EXERCISE DETAILS :: In the records below, find the line with "The image size", then retype it and every following line exactly, stopping after the line with "This screenshot has height=228, width=390.". Leave the pictures out.

INPUT MATERIAL ::
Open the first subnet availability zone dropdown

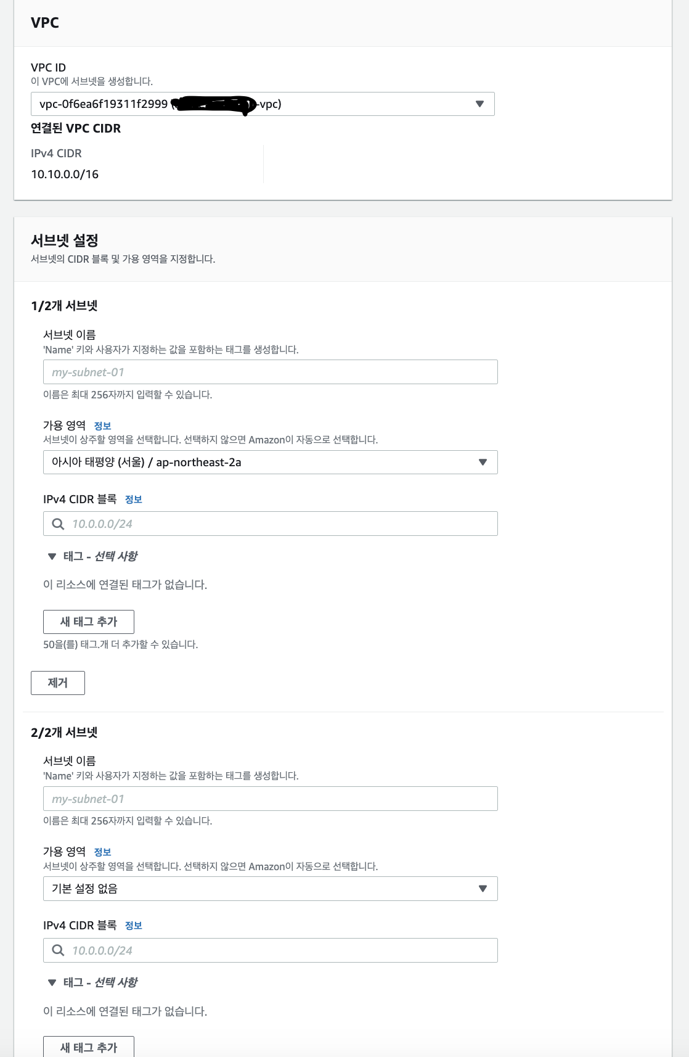point(270,463)
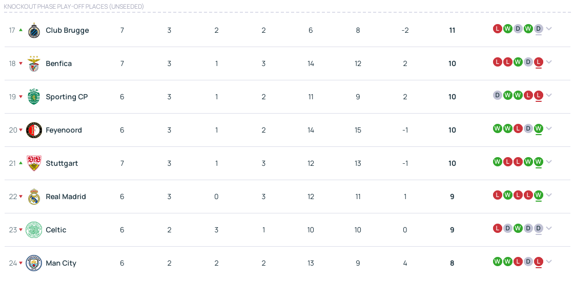Click the Man City crest

(x=34, y=263)
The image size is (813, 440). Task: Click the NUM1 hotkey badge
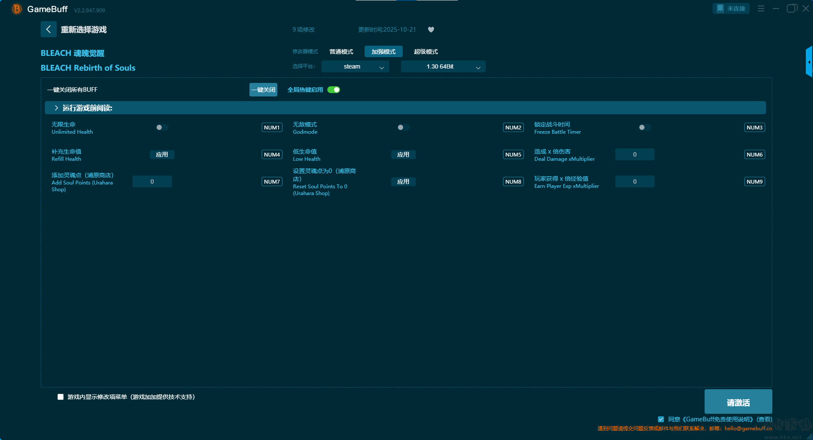click(272, 127)
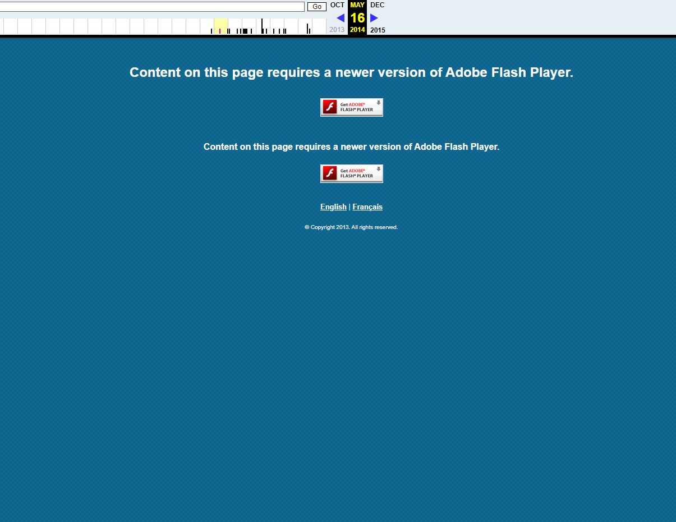Viewport: 676px width, 522px height.
Task: Go to next capture with right blue arrow
Action: click(x=374, y=18)
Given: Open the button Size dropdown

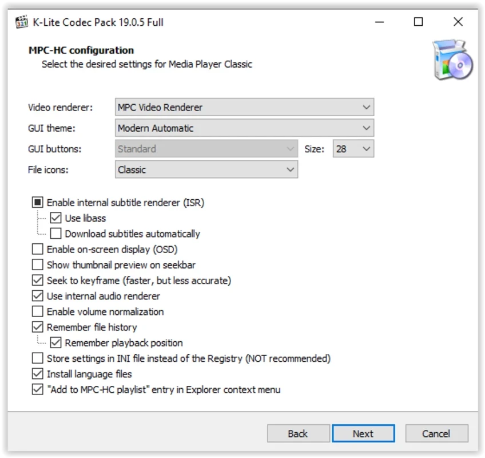Looking at the screenshot, I should [353, 149].
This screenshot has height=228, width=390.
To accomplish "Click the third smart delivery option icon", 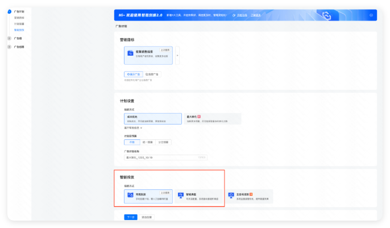I will pyautogui.click(x=231, y=196).
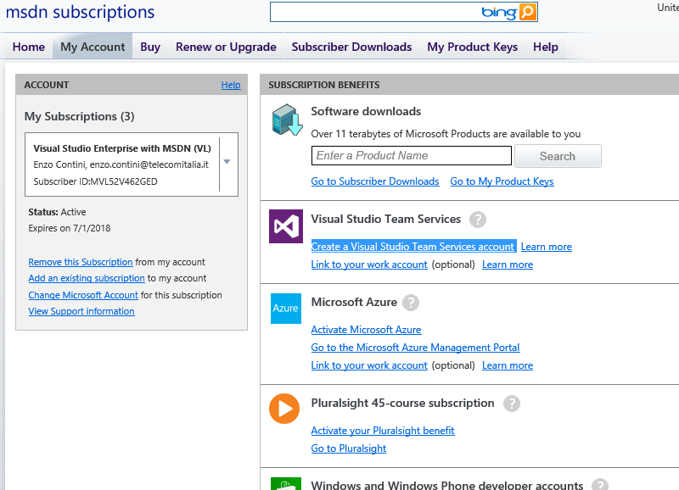Open help bubble beside Visual Studio Team Services
Screen dimensions: 679x490
(x=478, y=220)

ANSWER TO THIS PROBLEM ::
The image size is (813, 440). Task: Click the NUM1 hotkey badge
click(272, 127)
Viewport: 676px width, 522px height.
Task: Go to next capture with right blue arrow
Action: click(x=374, y=18)
Given: Open the button Size dropdown

Looking at the screenshot, I should [353, 149].
This screenshot has height=228, width=390.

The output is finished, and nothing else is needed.